Shakespeare’s Timeless Romantic Tragedy Comes to Historic St. Mary’s City By Monica Meinert - NTP Staff Writer
Thespians and high school freshman the world over can recount the tale with ease: two feuding families with an ancient grudge between them, two teenage lovers who meet by chance at a masked ball, and a double suicide that rocks the entire town of “fair Verona.”
The play is William Shakespeare’s “Romeo and Juliet,” which opens this Friday at Historic St. Mary's City. It’s the sixth production to be performed on the Old Statehouse lawn as part of a partnership between the museum and The Newtowne Players aimed at bringing outdoor Shakespearean drama to residents of St. Mary’s County.
“Every year, that partnership becomes stronger and stronger and it’s something members of the community have come to look forward to,” says director Beth Sanford. “People are excited about what we are doing here.”
This summer, Sanford assembled a cast of talented local performers to bring this timeless tragedy to the stage. To do so, she started by reaching out to the local high schools. “I knew I wanted to cast those title roles as close to the actual ages Shakespeare intended,” Sanford explains. “Juliet is said to be just shy of 14, and Romeo not much older. It would then make sense that their friends would be about the same age as well.” She proudly adds that students from all three local public high schools — Chopticon, Great Mills and Leonardtown — participated in the production.
Leading the cast in the title roles are Colin Maher and Breanna Lemerise, who successfully tackle the heavy drama and Elizabethan dialogue.
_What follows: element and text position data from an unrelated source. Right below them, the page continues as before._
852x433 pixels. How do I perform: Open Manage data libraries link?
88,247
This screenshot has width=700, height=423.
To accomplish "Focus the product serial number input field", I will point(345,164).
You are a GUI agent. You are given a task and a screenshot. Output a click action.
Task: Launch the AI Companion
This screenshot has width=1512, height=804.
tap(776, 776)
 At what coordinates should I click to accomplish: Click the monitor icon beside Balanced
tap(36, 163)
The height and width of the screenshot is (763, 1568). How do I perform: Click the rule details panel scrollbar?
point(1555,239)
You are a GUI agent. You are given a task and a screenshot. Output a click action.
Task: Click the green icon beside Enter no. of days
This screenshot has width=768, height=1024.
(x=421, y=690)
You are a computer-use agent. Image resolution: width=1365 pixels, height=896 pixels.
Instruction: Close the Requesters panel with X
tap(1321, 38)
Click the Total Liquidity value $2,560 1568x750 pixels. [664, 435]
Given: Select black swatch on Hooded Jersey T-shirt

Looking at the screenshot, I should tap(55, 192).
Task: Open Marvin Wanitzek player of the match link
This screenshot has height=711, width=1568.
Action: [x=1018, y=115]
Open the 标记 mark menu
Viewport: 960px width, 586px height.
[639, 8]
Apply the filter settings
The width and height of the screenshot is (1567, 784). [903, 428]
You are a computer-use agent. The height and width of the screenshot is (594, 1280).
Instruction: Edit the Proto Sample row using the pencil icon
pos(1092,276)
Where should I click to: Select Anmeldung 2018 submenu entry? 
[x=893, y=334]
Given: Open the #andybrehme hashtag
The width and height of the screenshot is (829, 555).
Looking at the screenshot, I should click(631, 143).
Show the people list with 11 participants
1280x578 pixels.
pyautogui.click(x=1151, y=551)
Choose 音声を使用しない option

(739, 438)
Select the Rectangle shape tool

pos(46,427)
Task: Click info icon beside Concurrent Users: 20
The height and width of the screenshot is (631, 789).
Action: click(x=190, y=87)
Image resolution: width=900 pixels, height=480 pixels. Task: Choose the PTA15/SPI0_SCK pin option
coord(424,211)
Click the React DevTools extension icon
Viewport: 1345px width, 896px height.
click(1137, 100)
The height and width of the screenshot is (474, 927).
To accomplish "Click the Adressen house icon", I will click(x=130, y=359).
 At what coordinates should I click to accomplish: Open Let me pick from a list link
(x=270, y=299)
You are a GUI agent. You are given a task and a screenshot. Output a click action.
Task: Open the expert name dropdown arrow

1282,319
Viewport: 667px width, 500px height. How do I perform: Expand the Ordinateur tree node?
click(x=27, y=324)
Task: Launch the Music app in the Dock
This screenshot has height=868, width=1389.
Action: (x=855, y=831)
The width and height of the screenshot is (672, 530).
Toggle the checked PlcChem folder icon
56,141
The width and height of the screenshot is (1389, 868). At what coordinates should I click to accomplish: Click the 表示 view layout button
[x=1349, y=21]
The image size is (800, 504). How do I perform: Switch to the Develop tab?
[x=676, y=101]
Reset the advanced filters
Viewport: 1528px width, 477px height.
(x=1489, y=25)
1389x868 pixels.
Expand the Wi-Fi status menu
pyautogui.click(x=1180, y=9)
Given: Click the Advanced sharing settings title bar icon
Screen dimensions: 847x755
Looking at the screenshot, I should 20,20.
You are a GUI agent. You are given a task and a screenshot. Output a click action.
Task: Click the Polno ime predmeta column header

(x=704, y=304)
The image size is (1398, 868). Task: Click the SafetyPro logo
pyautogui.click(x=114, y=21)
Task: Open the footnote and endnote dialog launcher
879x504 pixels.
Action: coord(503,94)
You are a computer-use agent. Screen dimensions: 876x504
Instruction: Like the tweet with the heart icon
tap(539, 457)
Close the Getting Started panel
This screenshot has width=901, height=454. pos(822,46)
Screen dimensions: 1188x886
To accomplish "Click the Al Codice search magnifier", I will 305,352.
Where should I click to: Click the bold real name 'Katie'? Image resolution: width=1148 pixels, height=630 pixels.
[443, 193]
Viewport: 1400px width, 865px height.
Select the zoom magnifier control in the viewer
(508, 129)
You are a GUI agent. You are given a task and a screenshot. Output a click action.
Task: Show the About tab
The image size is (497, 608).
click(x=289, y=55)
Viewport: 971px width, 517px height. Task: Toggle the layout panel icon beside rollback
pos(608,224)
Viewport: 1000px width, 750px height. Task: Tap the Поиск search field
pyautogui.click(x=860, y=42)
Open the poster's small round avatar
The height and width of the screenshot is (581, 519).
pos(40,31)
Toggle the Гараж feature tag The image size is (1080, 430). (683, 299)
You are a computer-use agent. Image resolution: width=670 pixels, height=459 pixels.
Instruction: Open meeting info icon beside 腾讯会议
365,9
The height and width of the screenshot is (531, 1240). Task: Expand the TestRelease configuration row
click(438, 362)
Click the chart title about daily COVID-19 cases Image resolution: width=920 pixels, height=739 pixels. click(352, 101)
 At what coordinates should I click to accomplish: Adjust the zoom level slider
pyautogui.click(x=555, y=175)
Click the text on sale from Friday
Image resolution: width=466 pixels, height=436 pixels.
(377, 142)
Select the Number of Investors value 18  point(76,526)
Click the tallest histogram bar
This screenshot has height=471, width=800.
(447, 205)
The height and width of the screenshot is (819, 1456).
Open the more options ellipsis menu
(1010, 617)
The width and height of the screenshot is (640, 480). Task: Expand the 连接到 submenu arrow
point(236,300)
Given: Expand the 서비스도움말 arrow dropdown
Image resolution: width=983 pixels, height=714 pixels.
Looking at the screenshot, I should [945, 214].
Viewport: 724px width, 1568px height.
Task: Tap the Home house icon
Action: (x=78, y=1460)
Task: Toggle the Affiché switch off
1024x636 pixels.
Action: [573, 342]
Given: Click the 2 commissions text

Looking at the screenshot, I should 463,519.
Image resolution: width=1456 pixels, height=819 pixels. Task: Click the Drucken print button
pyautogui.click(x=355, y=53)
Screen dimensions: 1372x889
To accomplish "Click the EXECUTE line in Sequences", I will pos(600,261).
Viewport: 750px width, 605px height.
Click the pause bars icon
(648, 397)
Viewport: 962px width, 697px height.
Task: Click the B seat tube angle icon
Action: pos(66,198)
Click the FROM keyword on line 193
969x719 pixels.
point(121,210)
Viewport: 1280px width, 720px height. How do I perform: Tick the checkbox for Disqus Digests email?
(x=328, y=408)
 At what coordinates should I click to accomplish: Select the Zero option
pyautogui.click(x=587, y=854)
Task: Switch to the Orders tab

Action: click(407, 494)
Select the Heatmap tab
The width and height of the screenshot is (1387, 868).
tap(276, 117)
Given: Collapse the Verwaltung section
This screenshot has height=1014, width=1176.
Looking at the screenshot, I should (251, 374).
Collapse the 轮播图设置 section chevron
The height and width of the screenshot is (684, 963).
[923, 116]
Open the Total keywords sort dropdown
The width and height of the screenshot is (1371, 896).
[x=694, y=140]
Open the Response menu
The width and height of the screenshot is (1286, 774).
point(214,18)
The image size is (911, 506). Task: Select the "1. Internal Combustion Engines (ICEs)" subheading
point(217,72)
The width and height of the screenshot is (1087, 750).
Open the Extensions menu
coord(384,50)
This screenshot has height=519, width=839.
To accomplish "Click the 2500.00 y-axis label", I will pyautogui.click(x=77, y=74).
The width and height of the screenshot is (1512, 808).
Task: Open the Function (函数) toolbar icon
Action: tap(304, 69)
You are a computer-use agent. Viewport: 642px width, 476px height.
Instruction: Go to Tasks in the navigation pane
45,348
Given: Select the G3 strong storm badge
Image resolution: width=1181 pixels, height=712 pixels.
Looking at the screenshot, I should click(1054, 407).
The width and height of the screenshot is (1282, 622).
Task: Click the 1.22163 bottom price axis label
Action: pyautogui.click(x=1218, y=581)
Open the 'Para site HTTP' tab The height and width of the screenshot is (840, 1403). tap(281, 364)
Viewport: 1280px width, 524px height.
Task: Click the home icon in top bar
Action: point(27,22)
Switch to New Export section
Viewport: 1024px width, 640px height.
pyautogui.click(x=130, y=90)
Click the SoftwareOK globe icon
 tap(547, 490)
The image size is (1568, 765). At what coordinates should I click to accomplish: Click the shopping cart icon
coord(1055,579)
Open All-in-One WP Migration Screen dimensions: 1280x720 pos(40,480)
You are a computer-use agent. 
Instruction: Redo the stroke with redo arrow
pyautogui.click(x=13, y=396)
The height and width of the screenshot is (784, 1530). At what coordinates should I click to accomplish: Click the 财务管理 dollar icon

Lemerise notes that the for her, the biggest challenge of the show was learning to speak the language of the bard. “Shakespeare wrote so beautifully, but it is hard to understand at first glance,” she says. “For weeks, I had to break down all of my lines, almost word for word, in order to make sure I could understand what was happening and so I could accurately portray what was going on inside Juliet's head.”
Sanford’s decision to pursue a young cast gives the whole production an air of unpretentious sincerity, and keeps the audience acutely aware at all times of the play’s profound truth: these are teenagers, who are being confronted with very adult problems.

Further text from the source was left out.